The author of this book review takes the opportunity to launch an attack on Freemasonry:
Camille Ferri Pisani: |
Prince Napoleon in America, 1861.
Translated by Georges J. Joyaux. 317pp. Galley Press. 25s.
The Prince Napoleon in question is Napoleon III's cousin Jérôme Napoleon, better known as Plon-Plon. He travelled to America in 1861 as a private individual, since his presence in Paris as a public individual on the steps to the throne was once again threatening to turn into a major scandal. His friends, the Freemasons, had elected him their Grand Master in succession to Prince Murat, who had incensed the lodges by speaking in favour of the Pope's temporal power. The Emperor, not previously consulted, saw in the election a gross interference in a highly delicate situation and had it declared invalid. Plon-Plon, who earlier in the year had suffered a humiliating defeat at the hands of the Duc d'Aumale, made it plain that he was bowing resentfully before the Emperor's despotic power and when Murat wrote him a haughty letter reacted with Corsican, though not Napoleonic, rudeness.
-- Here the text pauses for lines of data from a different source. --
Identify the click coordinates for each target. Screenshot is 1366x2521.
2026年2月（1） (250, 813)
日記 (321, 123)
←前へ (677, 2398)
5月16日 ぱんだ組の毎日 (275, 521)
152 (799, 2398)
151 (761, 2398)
A duel seemed, unavoidable, but the Emperor wrote sharply to his recalcitrant cousin who then went on his cruise. Marshal Magnan became Grand Master, and the Masons resumed their tunnelling with temporarily blunted claws.
Excerpted from "Plon-Plon in America", Literary Supplement, 29 July 1960, from a clipping in the Grand Lodge of British Columbia and Yukon Library.